Because of this irrational cap on spending, these forced rebates will average $37 per person next year. Don’t get me wrong, for a lot of Coloradans that’s a lot of money—a tank of gas, a few days of groceries, two weeks of diapers, a date night.
But proposition CC is asking voters to pool this money to the tune of $309 million for the state next year, and likely more in years to follow. With one vote we can use our temporary refunds to untangle our broken tax code and invest the money the state already collects in three specific areas: transportation, K-12 Education and Higher Education. That’s $103 million for transportation and transit needs,$103 million for schools and $103 million for higher ed.
These refunds may be $37 for the average Coloradan, but they’re a windfall for the wealthiest — closer to $1000, reimbursing them more for just having more money.
If we can allow the state to invest this money it already collects, without raising taxes, we can invest these one-off refunds into the long-term health of the state.
Under Proposition CC, 40% of the new money for transportation will go straight to local and county governments. Places like Louisville, Broomfield, Boulder and the whole Front Range corridor will be able to identify and invest in their specific transportation priorities. The other 60% will go to the embarrassingly underfunded state transit fund.

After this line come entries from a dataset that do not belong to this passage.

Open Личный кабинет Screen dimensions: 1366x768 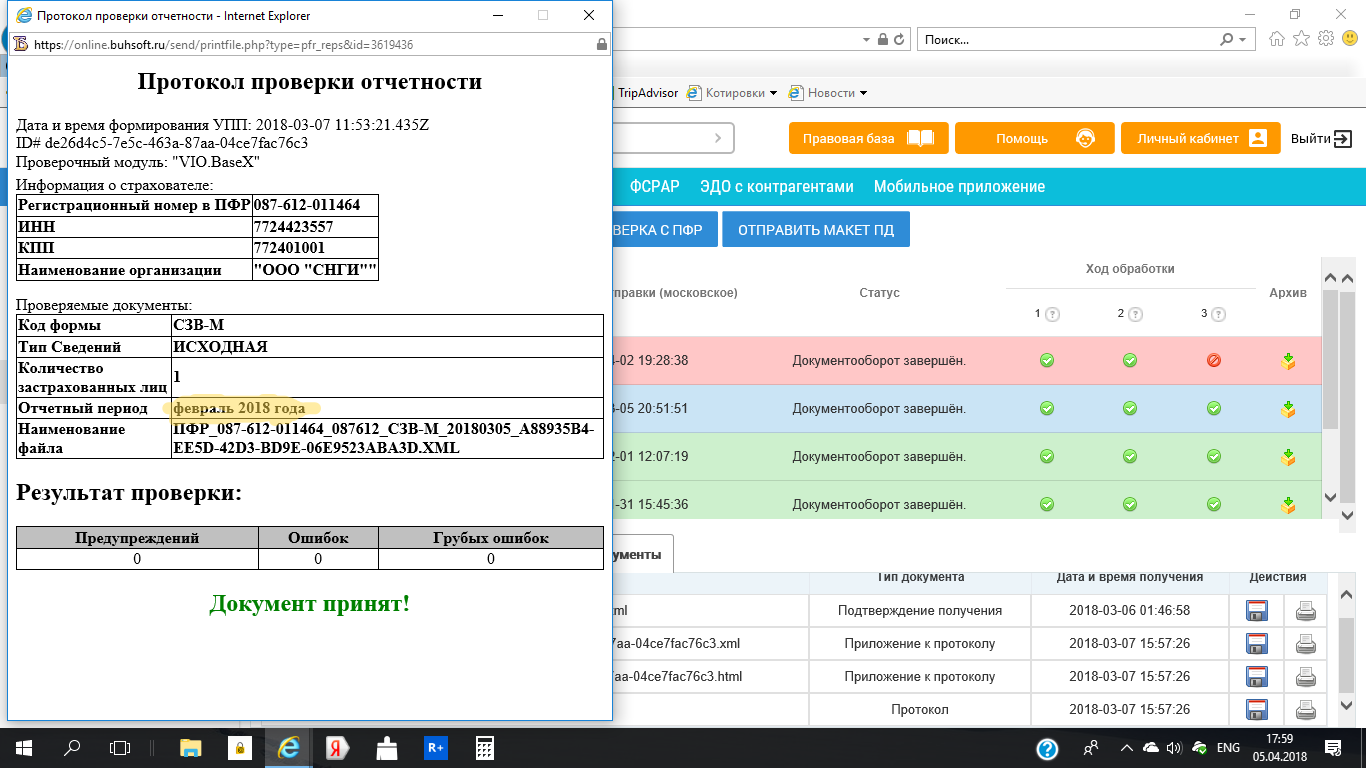point(1200,139)
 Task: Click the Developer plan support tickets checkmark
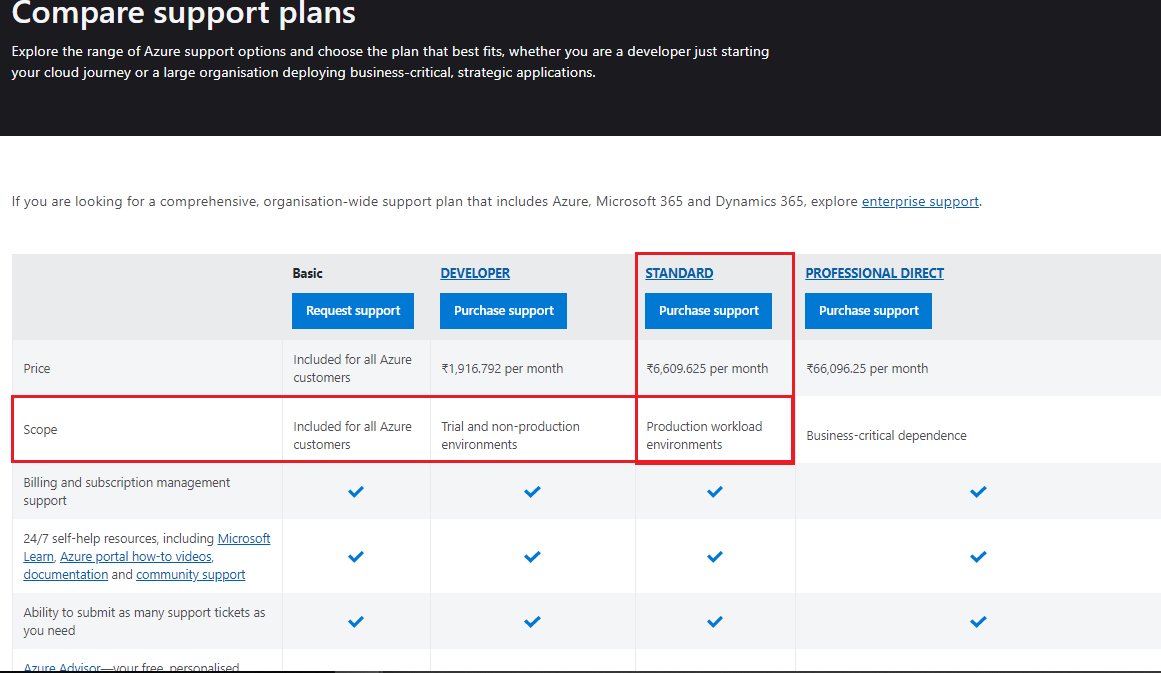(x=532, y=622)
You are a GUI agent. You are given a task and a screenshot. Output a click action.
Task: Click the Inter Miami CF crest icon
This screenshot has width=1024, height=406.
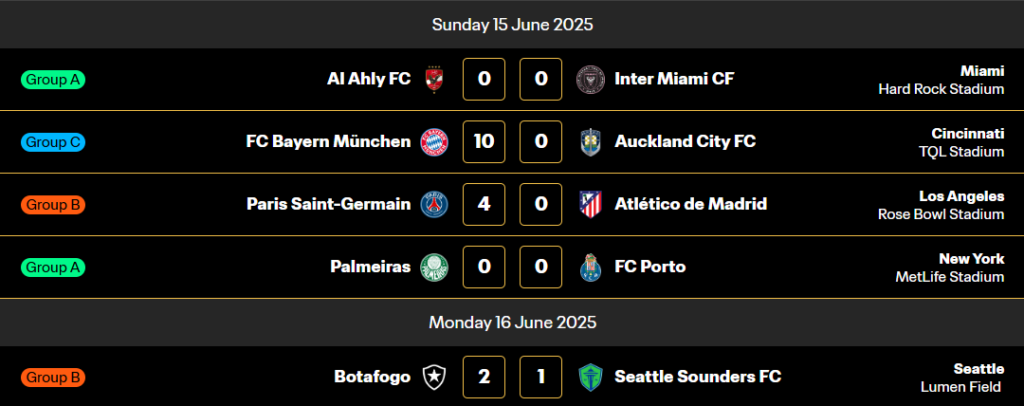pos(591,79)
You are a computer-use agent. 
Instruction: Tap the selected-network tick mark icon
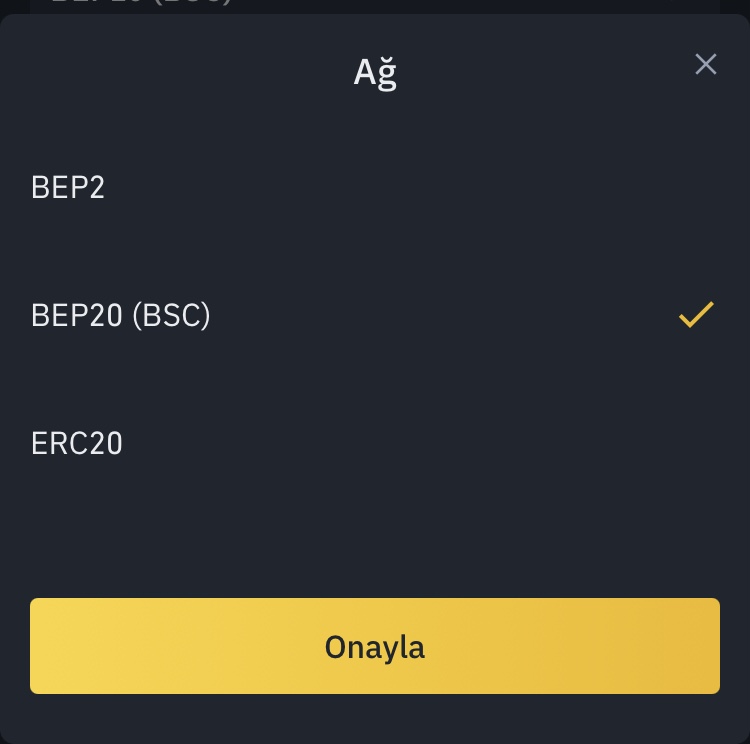696,315
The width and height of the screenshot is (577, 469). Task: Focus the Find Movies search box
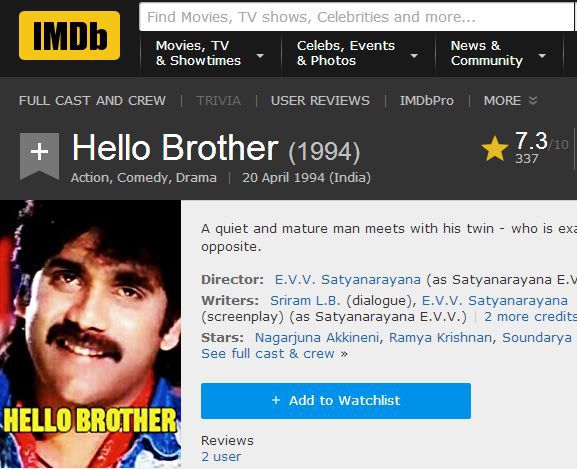tap(356, 17)
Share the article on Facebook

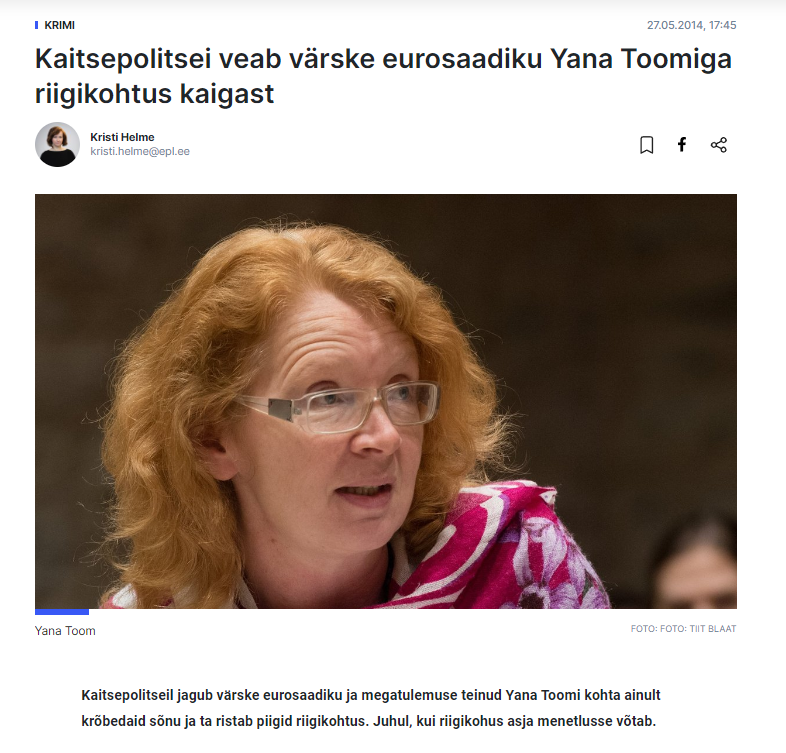(682, 145)
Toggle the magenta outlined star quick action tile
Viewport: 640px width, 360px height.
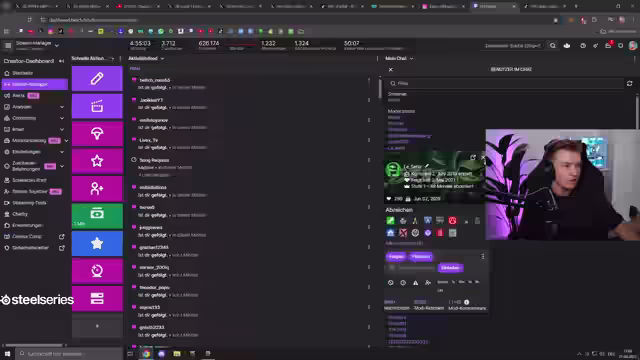point(97,161)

We can, as Commuting Solutions says, create “transportation options that connect commuters to their workplaces, businesses to their employees, and residents to their communities.”
Proposition CC won’t eliminate Colorado’s budget woes, but it’s a great step forward–without raising taxes. And it’s exactly what conservatives have been asking us to do for decades: act within the limits of TABOR and invest in our needs with the money we already have.
Proposition CC is a defining moment for Colorado’s future. We can reduce congestion, improve our schools and keep our economy firing on all cylinders, simply by allowing state and local governments to keep and invest the money it already collects.
I’d be grateful for your support. Together, we can do better–for our kids, our schools and our transit. Together, we can invest in Colorado’s future!